New Dental Health Guidelines for Babies
When I was swimming in the new-mom waters, thinking about how to keep baby teeth clean wasn’t top of mind for me. How to get him to sleep through those nights of painful teething was more of a priority. That said, I did read up and learned that it’s important to keep those baby gums and teeth in top shape now for better dental health later.
Guidelines have recently been updated by the American Dental Association on when to start using flouridated toothpaste. Until just recently, the guidelines said no flouride for the babies until 2 or older because it can be toxic to children in large amounts, and a large amount isn’t much for a baby. New guidelines from the ADA steer parents to go ahead and start brushing those tiny little teeth as soon as they pop up with flouridated toothpaste, using just a smear and no more than the size of a rice grain on a toothbrush until children reach age 3. After he reaches age 3, use a pea-size amount on the brush. These new guidelines have come about because a recent report indicating that more than 25 percent of children in the U.S. are developing cavities before kindergarten and report from the American Academy of Pediatarics that states tooth decay is the most common chronic disease in children.

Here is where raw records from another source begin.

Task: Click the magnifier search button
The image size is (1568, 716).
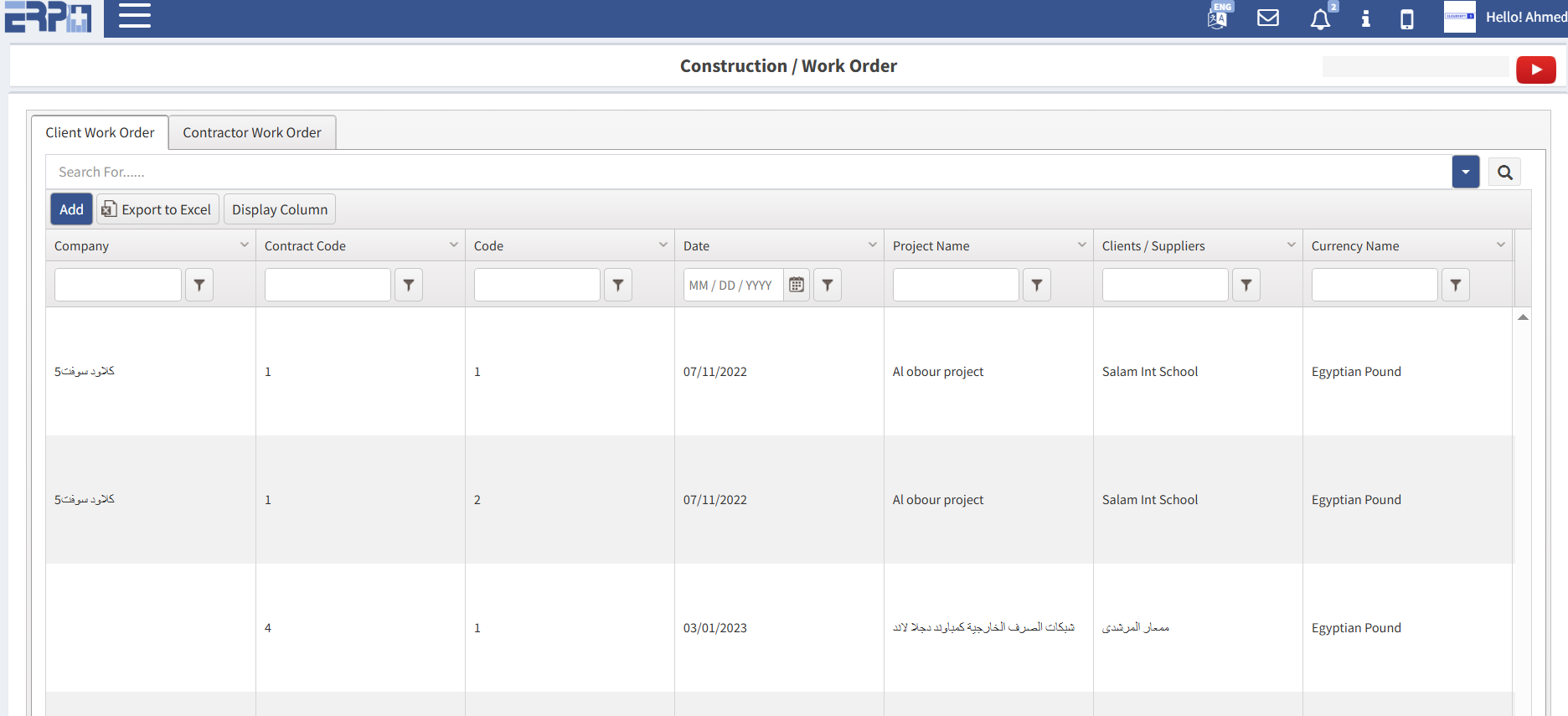Action: (1504, 173)

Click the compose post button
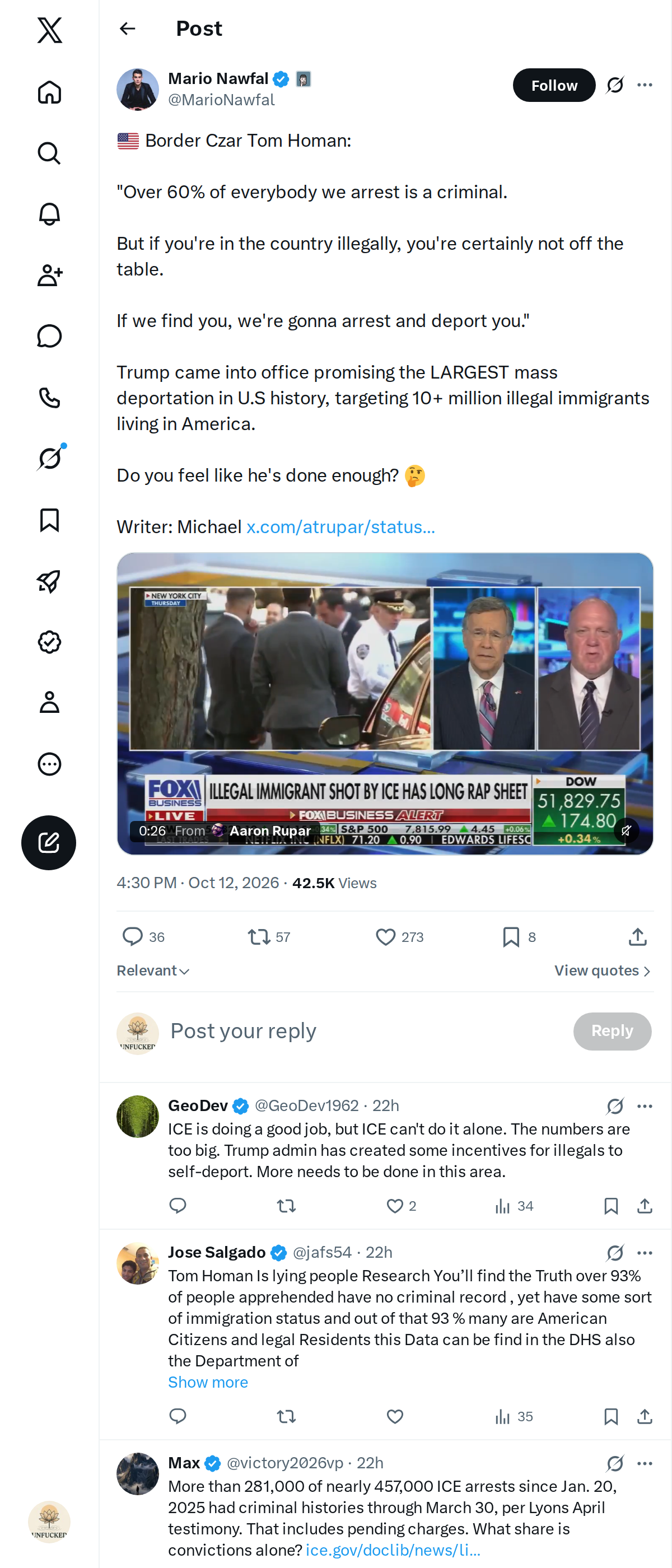[49, 842]
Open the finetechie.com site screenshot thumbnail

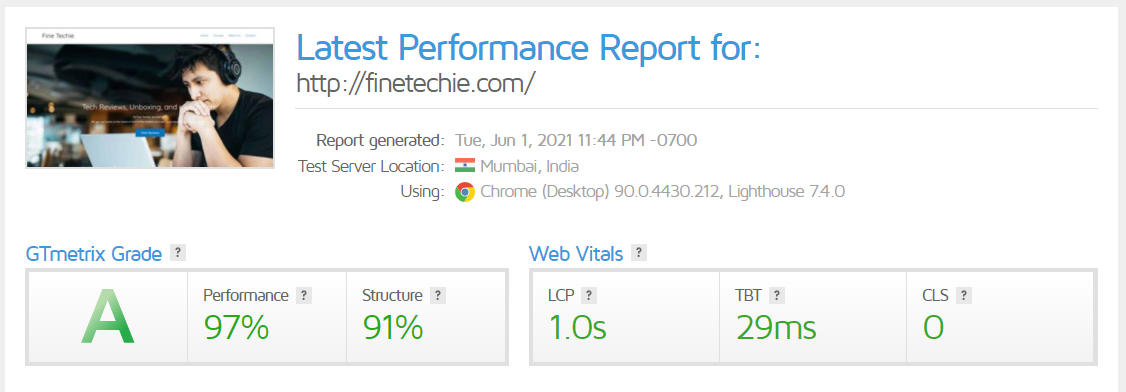(x=150, y=98)
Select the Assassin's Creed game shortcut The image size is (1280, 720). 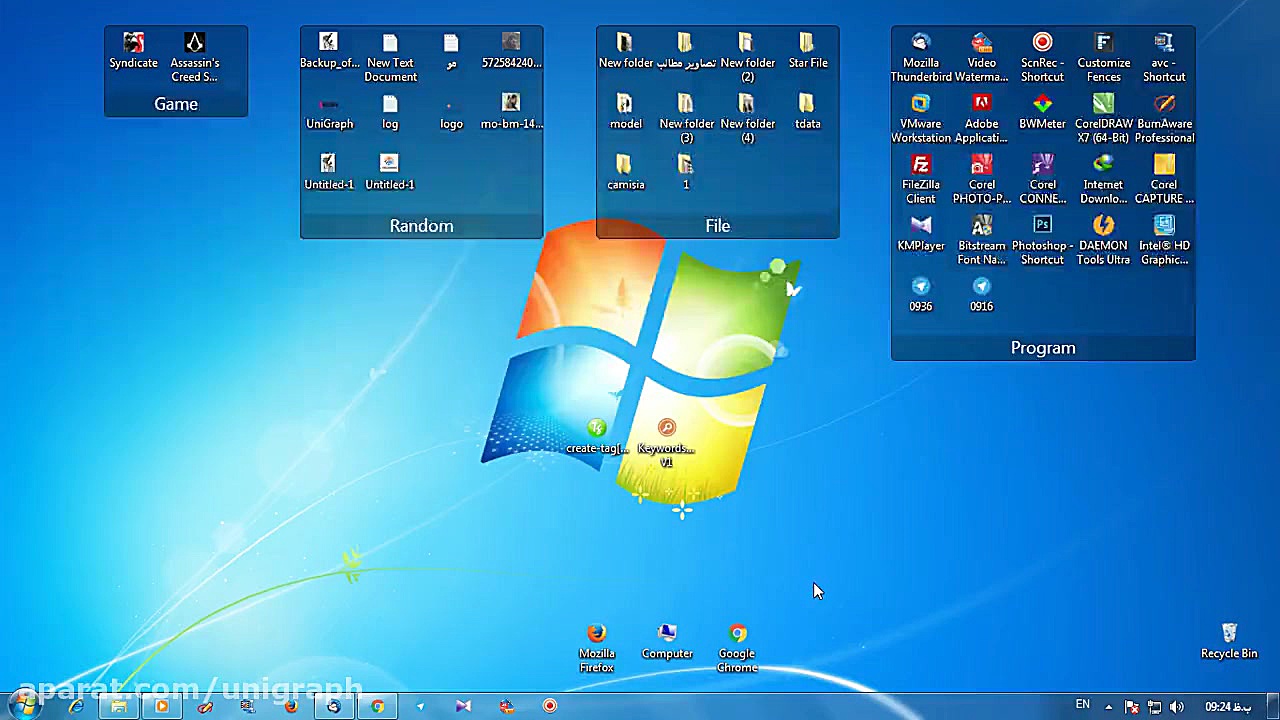pyautogui.click(x=194, y=44)
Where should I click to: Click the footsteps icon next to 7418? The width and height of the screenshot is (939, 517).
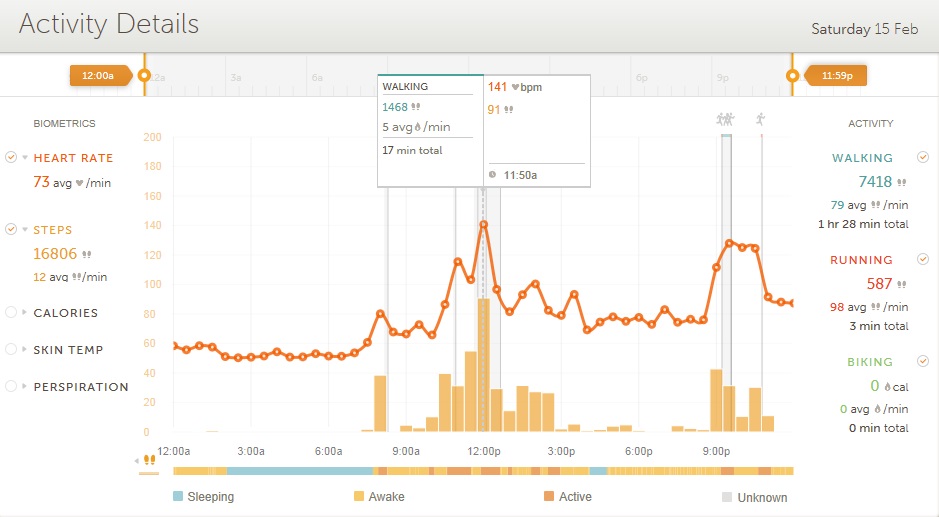[x=902, y=183]
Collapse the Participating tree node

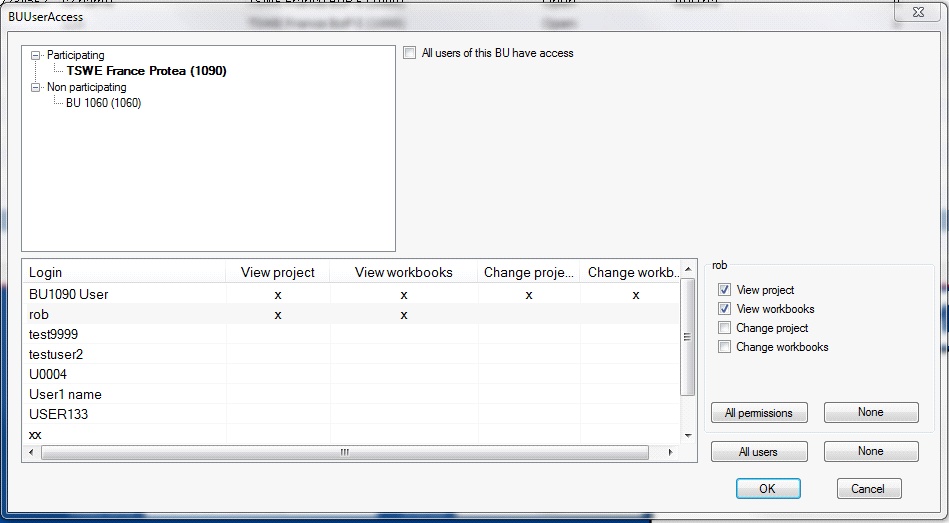click(36, 56)
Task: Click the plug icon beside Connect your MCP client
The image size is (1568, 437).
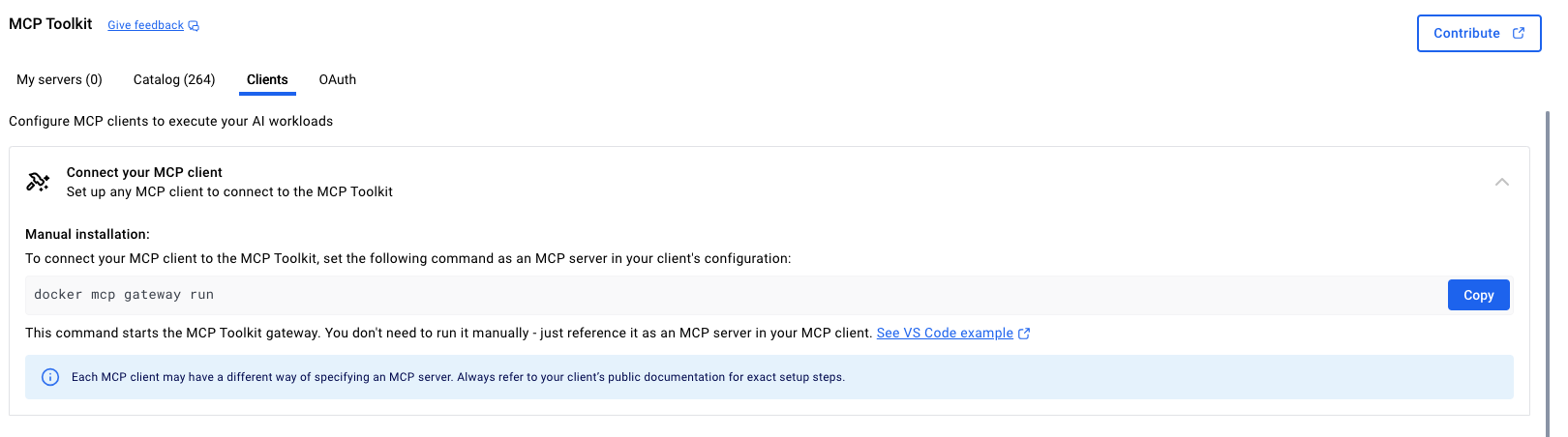Action: tap(38, 182)
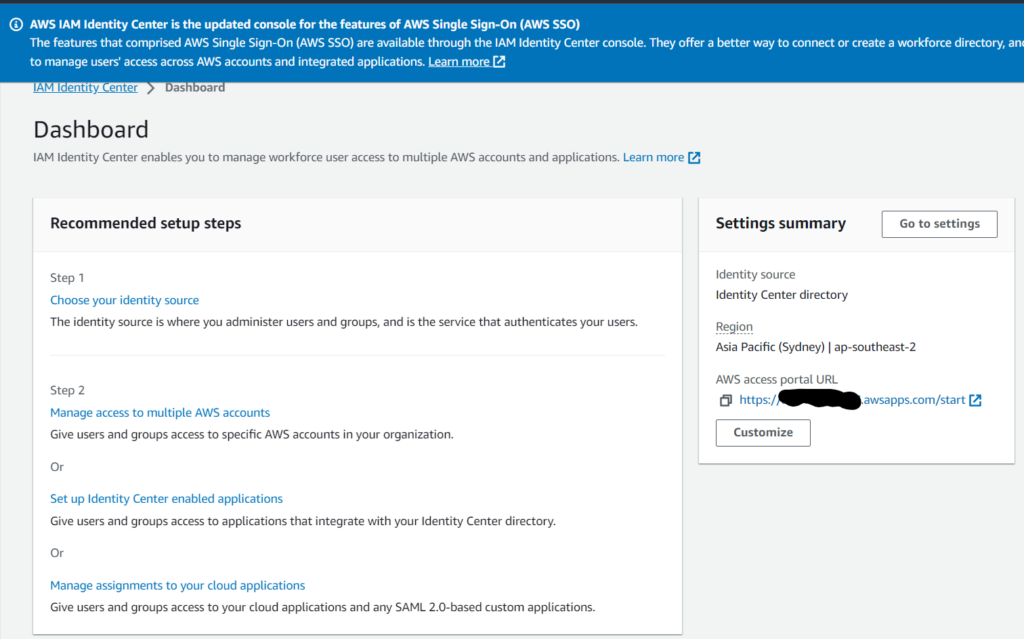Open the banner's Learn more link
This screenshot has height=639, width=1024.
[x=459, y=62]
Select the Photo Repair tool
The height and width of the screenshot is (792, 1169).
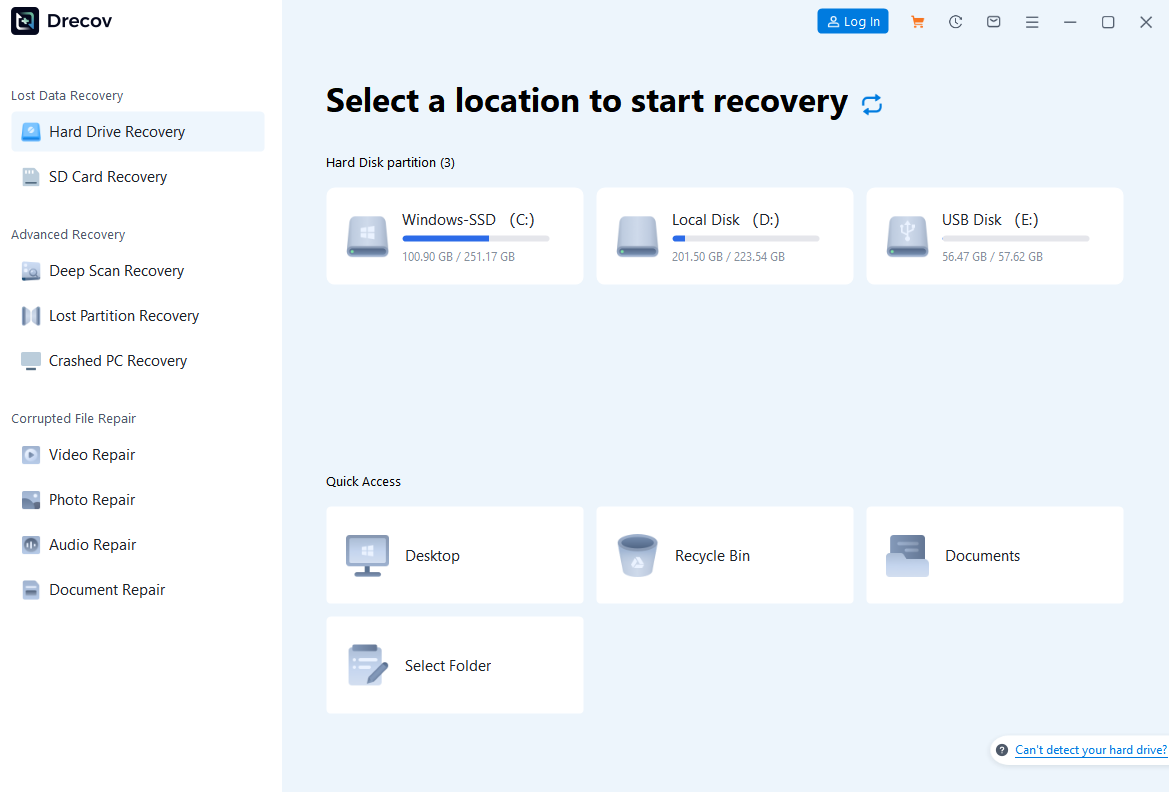[92, 499]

So though I believe this new rule can be useful to future dental health of our society’s children, let’s just use a little common sense and be sure the toddlers and preschoolers of the world are brushing two times each day for two minutes at a time, and watch the sugar intake. Sugar is the cavity culprit. Between sugary juices, cookies, candy and ice cream, on top of natural sugars in fruit, it’s important that kids brush twice daily and don’t skip. Even if you hear some whining to get them to do it, that beats a trip or more to the dentist for fillings.